[Objective]
Reproduce the Solr update thread below word for word, from "Must be specified" to "(usually several millions)".

[Text excerpt]
Not related to the deletion problem, only as a curiosity for your use case :

<field name="Clicks" update="set">1</field>

Have i misunderstood your use case, or you should use :

inc

Increments a numeric value by a specific amount.

Must be specified as a single numeric value.

Basically overtime you click, you always set the value for that field to
"1" .
So a document with 1 click will be considered equal to one with 1000 clicks.
My 2 cents

Cheers

On 8 October 2015 at 14:10, John Smith <solr-u...@remailme.net> wrote:

> Well, every day we update a lot of documents (usually several millions)
> so the DIH is a good fit.
>
> Calling the update chain would make sense there: after all a data import
> is just a batch update. Otherwise, the same operations would have to be
> made upfront, possibly in another environment and/or language. That's
> probably what I'm gonna do anyway.
>
> Thanks for your help!
> John
>
>
> On 08/10/15 13:39, Upayavira wrote:
> > You can either specify the update chain via an update.chain request
> > parameter, or you can configure a new request parameter with its own URL
> > and separate update.chain value.
> >
> > I have no idea how you would then reference that in the DIH - I've never
> > really used it.

[Raw data]
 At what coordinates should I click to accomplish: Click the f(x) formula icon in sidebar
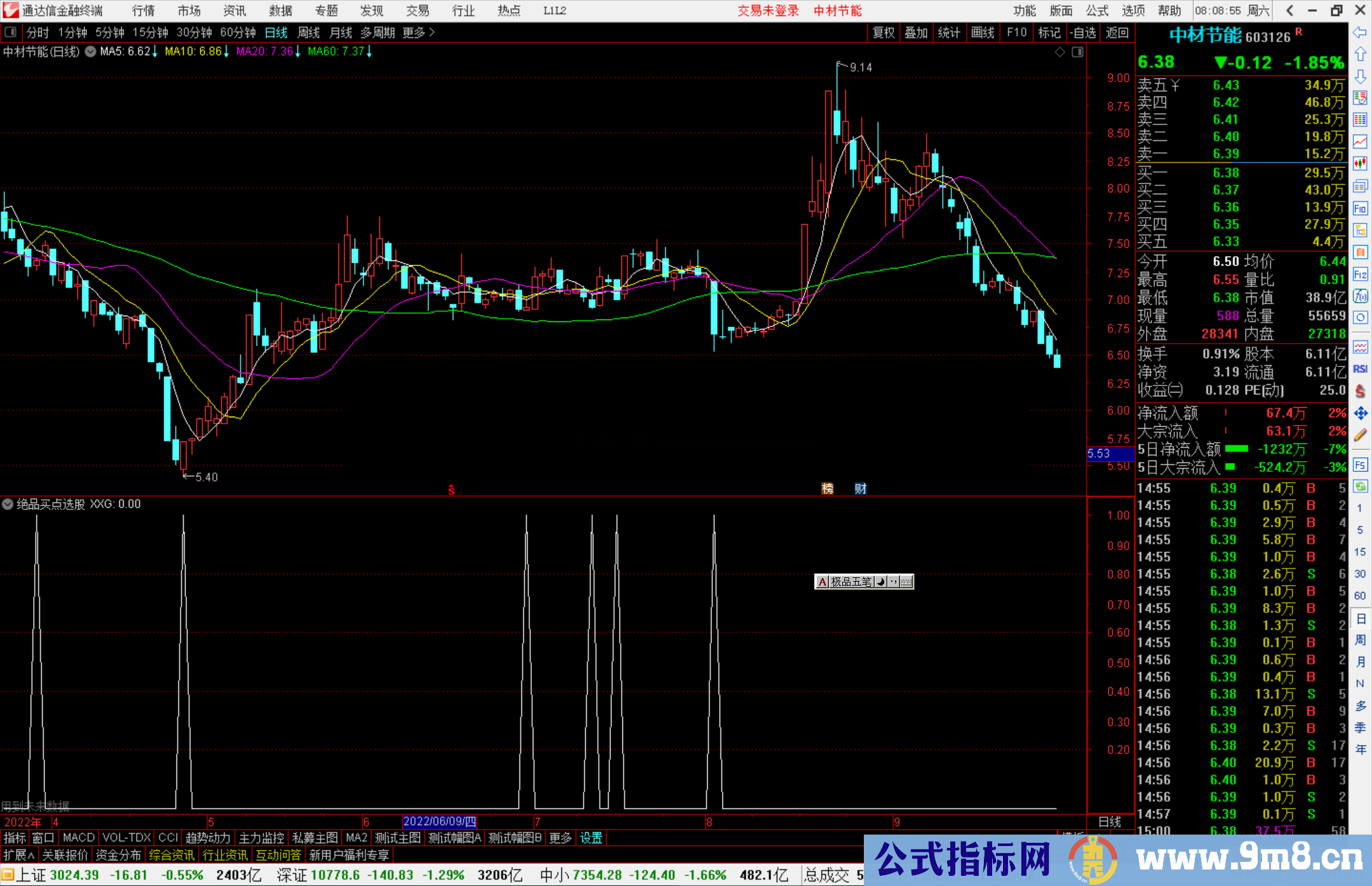(1360, 296)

[Expected output]
Must be specified as a single numeric value.

Basically overtime you click, you always set the value for that field to
"1" .
So a document with 1 click will be considered equal to one with 1000 clicks.
My 2 cents

Cheers

On 8 October 2015 at 14:10, John Smith <solr-u...@remailme.net> wrote:

> Well, every day we update a lot of documents (usually several millions)